Hard-wiring, though, has never been an ideal solution for biomedical signals—it prevents patients from moving around, for one thing. That ties up expensive hospital beds.


RF interference can not only interfere with other signals, but it can apparently damage hospital equipment, say some researchers in South Korea.

Those researchers, from Pukyong National University in Busan, reckon that they have a better solution. They want to use light instead.

Visible light

Li-Fi, or visible-light communications (VLC), could be a better solution if it can be made to work accurately. The researchers say they’ve gotten it to transmit signals from an electroencephalograph (EEG) over 50 centimeters. Their findings were published in IEEE Sensors Journal.

An EEG measures brain activity along the scalp. Voltage fluctuations are monitored from the neurons of the brain.


The team used LEDs' line of sight to communicate the EEG signals.

The transmitter consisted of RGB LEDs, and the receiver used three photodiodes with red, green, and blue filters.

Photodiodes are semiconductors that convert light into current—photons are absorbed by the diodes.

“It’s a very much friendlier means of transmitting biomedical signals in a hospital,” Yeon Ho Chung, an engineer at the university, said in an IEEE Spectrum report.

Weak signals

The EEG signals were relatively weak, Chung said in the IEEE article. Power ranged from one half to 100 millivolts, and frequencies between one half and 45 hertz. So the signals had to be amplified.

Distortion was also an issue, according to the article. That’s where the filters came in. The group used them to match each of the three LED colors, thus eliminating bit errors.

“You have to be very accurate. You can’t make any mistakes in transmitting,” Chung said, according to the report.

Other hospital monitoring

Brain monitoring with EEGs isn’t the only successful demonstration of Li-Fi in a hospital environment, the publication says. Electrocardiogram (EKG) readings have also been obtained with light by fellow scientists of the EEG team.

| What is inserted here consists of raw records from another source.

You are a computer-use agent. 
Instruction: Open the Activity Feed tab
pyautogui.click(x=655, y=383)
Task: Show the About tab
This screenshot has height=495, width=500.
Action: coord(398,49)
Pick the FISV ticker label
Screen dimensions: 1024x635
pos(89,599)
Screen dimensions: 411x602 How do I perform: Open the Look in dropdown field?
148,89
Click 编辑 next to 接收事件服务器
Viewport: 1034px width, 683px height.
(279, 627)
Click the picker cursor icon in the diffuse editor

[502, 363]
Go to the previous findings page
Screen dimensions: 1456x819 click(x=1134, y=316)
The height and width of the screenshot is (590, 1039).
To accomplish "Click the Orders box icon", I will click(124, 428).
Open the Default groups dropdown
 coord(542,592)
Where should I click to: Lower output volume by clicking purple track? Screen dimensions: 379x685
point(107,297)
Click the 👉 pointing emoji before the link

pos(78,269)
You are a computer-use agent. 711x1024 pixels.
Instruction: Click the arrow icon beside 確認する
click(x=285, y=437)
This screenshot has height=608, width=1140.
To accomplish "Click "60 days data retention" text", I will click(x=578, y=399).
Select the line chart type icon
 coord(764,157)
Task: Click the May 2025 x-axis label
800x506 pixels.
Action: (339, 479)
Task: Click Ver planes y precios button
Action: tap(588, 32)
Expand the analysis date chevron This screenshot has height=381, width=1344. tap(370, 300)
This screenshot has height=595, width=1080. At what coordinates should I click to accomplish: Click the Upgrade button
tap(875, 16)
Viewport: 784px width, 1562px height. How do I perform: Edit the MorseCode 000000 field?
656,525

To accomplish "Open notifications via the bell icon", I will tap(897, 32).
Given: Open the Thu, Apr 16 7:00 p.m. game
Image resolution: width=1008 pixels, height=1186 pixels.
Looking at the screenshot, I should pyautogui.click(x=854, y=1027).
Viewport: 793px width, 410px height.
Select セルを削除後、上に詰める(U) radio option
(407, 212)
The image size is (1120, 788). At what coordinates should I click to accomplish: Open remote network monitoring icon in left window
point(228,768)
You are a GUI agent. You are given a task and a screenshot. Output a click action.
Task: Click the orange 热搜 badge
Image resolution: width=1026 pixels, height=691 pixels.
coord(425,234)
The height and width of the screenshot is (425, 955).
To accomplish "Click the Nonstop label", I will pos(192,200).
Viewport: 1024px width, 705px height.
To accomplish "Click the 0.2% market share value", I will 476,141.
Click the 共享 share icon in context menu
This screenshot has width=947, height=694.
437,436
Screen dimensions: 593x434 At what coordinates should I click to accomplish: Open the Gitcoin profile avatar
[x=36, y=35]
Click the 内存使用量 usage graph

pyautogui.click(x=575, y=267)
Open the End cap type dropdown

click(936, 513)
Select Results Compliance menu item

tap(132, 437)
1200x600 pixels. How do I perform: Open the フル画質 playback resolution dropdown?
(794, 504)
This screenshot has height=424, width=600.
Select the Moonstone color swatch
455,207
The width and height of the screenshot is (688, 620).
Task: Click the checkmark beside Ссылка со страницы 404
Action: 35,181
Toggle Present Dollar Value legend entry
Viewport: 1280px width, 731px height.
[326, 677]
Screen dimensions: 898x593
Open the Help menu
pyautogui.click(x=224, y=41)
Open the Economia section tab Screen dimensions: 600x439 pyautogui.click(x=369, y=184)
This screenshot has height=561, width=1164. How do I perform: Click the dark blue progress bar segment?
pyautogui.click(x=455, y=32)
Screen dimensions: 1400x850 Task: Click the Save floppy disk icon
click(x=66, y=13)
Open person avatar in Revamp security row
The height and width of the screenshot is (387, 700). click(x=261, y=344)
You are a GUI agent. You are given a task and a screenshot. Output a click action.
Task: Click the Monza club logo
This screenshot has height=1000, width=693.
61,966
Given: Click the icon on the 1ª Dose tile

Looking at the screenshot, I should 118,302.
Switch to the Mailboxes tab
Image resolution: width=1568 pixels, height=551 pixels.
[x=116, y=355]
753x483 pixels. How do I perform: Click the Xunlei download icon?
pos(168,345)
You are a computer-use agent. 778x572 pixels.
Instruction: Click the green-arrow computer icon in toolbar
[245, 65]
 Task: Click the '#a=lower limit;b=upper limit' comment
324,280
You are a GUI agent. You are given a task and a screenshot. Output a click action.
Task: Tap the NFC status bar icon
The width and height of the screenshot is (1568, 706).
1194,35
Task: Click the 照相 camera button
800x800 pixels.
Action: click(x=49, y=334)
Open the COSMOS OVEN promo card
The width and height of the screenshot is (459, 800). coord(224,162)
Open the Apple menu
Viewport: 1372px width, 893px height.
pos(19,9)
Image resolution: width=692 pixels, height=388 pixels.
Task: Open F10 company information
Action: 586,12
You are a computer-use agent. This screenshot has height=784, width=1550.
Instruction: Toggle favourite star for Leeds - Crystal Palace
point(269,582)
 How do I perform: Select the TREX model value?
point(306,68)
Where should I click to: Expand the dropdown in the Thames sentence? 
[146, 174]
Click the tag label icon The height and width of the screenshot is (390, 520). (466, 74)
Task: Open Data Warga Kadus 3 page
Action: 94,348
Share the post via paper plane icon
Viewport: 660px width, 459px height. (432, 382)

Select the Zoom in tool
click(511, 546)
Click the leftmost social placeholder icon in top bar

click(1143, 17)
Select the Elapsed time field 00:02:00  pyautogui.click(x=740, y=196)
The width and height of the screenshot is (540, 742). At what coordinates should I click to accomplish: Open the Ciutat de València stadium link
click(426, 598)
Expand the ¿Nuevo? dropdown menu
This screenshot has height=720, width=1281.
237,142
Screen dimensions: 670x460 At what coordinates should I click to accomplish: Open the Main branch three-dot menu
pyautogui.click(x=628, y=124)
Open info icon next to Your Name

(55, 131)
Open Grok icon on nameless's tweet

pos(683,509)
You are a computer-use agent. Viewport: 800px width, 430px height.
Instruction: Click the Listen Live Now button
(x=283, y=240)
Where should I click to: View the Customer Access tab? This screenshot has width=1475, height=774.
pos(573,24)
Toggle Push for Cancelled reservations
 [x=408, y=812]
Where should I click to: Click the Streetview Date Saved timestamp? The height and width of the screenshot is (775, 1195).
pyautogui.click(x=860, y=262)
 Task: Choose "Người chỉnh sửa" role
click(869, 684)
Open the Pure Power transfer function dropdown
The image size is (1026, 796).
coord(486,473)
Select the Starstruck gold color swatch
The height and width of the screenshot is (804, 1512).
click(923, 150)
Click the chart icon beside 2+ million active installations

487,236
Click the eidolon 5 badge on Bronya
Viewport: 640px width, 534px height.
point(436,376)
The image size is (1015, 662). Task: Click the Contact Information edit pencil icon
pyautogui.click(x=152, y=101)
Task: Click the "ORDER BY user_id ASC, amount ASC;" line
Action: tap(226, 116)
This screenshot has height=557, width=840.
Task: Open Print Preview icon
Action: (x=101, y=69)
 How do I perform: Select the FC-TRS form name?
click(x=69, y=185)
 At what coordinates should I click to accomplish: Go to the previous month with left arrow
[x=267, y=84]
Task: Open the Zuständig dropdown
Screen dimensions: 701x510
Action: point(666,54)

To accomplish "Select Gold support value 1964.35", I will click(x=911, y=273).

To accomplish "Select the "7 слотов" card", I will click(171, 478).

EKGs measure electrical activity in the heart and are used for finding health problems. The instrument displays results as spikes and dips in line tracings.

Communications for paralyzed patients

Electrooculography (EOG), a measurement of differences between the back and front of the eye, could also potentially use the same visible light communication technique.

It’s used for eye diagnosis, but can also be used for detecting eye movement. Thus, it could conceivably be used by paralyzed individuals for communication—without hindering wires, IEEE Spectrum says.

What happens to our TV shows?

But the big question, obviously, and without wanting to sound too facetious about this important and potentially life-changing invention for some, is what’s going to happen to the TV procedural’s dramatic effect, when there aren’t any wires sticking out of the patients and they’re nonchalantly walking around the ward?

There’s the drip still. And, hopefully, we’ll still have the dramatic beeps.